Maria Celeste Delle Grazie
31 agosto 2012
Con grande stupore ho letto la risposta del 31 agosto della signora Delle Grazie in merito alla mia interpretazione dell’iscrizione in latino sul portale del Palazzo della Misericordia che tradotta in italiano dice: “Se vorrai fare del bene devi stare attento a chi lo fai”. La mia interpretazione della scritta non è, come dice la signora Delle Grazie, “quasi un emblema del mio modo di pensare e di essere” ma il frutto di ricerche di illustri casalesi appassionati di storia della nostra città. Infatti, oltre a numerosi documenti consegnati nel “Corso di Informazione e Accoglienza Turistica” dell’Assessorato al Turismo di Casale Monferrato, al quale io ho partecipato nel 1995 (e messo in pratica per tanti anni come Accompagnatore Turistico Volontario) che contestano l’interpretazione della signora e avvalorano la mia, voglio citare solo quelli più spiccioli e di facile comprensione: la scritta - non è un consiglio a fare del bene in modo che “la mano sinistra non sappia ciò che fa la mano destra”, anzi è quasi il contrario, invitando e avvertendo che per fare del bene è necessario sapere a chi lo si fa (Guida pratica e turistica del Monferrato di Idro Grignolio);
- è un invito a donare ma sapendo a chi si dona (Guida pratica e turistica di Casale Monferrato di Luigi Angelino);
- è un invito a essere generosi ma sapendo a chi si dona (Guida della città di Luigi Angelino e Dionigi Roggero).

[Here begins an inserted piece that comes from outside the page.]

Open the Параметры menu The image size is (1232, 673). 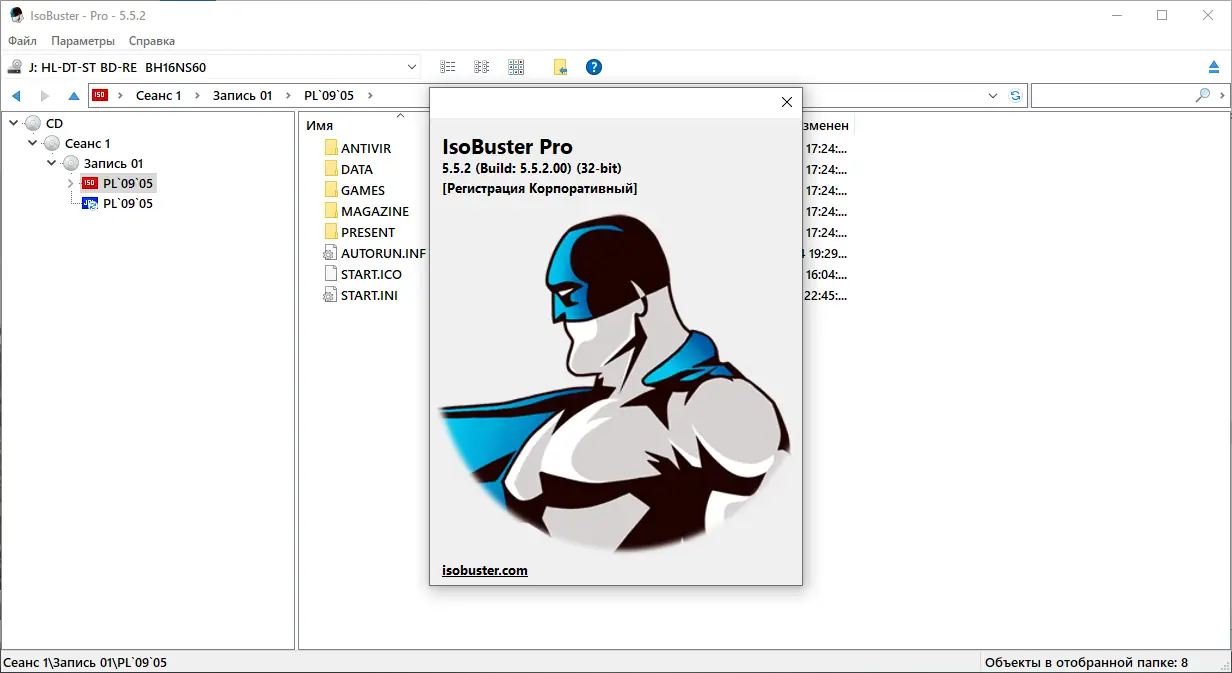point(82,41)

Sono convinto che “l’amore ci spinge a fare del bene ad altri” (San Paolo, Lettera ai Romani 13:8-10) ma in questo caso sia dal punto di vista culturale che cristiano, le osservazioni e conclusioni della signora Delle Grazie sono totalmente, a mio avviso, fuori dallo spirito della scritta che non prevede o nasconde fini egoistici, tornaconti, interessi personali o santità di facciata. Occorre ricordare che “l’ignoranza genera incomprensione e pregiudizio, la conoscenza favorisce comprensione e armonia” (Edizione Comunità Ebraica di Casale Monferrato). Con questa mia ultima osservazione, intendo chiudere il contradditorio.
Piero Larotonda
7 settembre 2012
Con stupore ancora maggiore di quello provato dal mio interlocutore, ho letto il tentativo del sig. Larotonda di contestare la mia interpretazione riguardo la scritta in latino “Si bene feceris scito cui feceris”, riportata sul palazzo della Misericordia di Casale.

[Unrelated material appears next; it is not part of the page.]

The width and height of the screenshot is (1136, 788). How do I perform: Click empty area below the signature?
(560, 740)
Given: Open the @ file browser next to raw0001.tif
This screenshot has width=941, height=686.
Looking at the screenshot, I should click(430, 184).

Tutte le citazioni da lui addotte a sostegno della sua tesi sono solo diverse traduzioni e non spiegazioni, come pretenderebbe il suddetto, della scritta il cui significato chiaramente cristiano, dato che la massima si trova nel libro sapienziale del Siracide (12,1), non può essere equivocata (né tanto meno manipolata!) da chiunque abbia una pur minima conoscenza della religione cristiana.

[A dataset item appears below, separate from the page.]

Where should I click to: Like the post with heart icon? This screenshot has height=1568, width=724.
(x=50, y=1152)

Infatti non mi risulta che Gesù avesse mai chiesto, a chi intendeva fare del bene (usurai, ladri, prostitute...), la “carta d’identità” o avesse preso informazioni sulle persone prima di fare loro dei miracoli (paralitici, lebbrosi, indemoniati ecc), neppure Madre Teresa di Calcutta, mi risulta, si sia mai interessata di sapere chi fossero le persone da lei beneficate, ma si è sempre spesa per i più umili, diseredati, sconosciuti reietti dell’umanità.
Ritengo pertanto, alla luce delle Sacre Scritture che la sentenza incisa sul portale del palazzo in questione, abitato da persone “misericordiose” cristiane, non volesse sollecitare a prestare attenzione a chi si facesse del bene, nell’interpretazione data dal sig. Larotonda, ovvero per non incorrere in eventuali dispiaceri, ma a conoscere (scito) il vero stato di bisogno delle persone per meglio andare incontro alle loro necessità.
Di conseguenza rimando al mittente l’affermazione da lui riportata: “L’ignoranza genera incomprensione e pregiudizio, la conoscenza favorisce comprensione e armonia”. Invito perciò il mio interlocutore ad una più approfondita conoscenza del Cristianesimo, evitando così di interpretare alla lettera il messaggio biblico anzichè cogliere lo spirito della lettera. Non concluderò questa mia con l’autoritaria e unilaterale affermazione del suddetto: “... intendo chiudere il contraddittorio” bensì con un democratico invito ai lettori di partecipare a questo interessante dibattito, certa che, come dice Socrate: “Una vita senza ricerca (della verità) non è degna di essere vissuta”.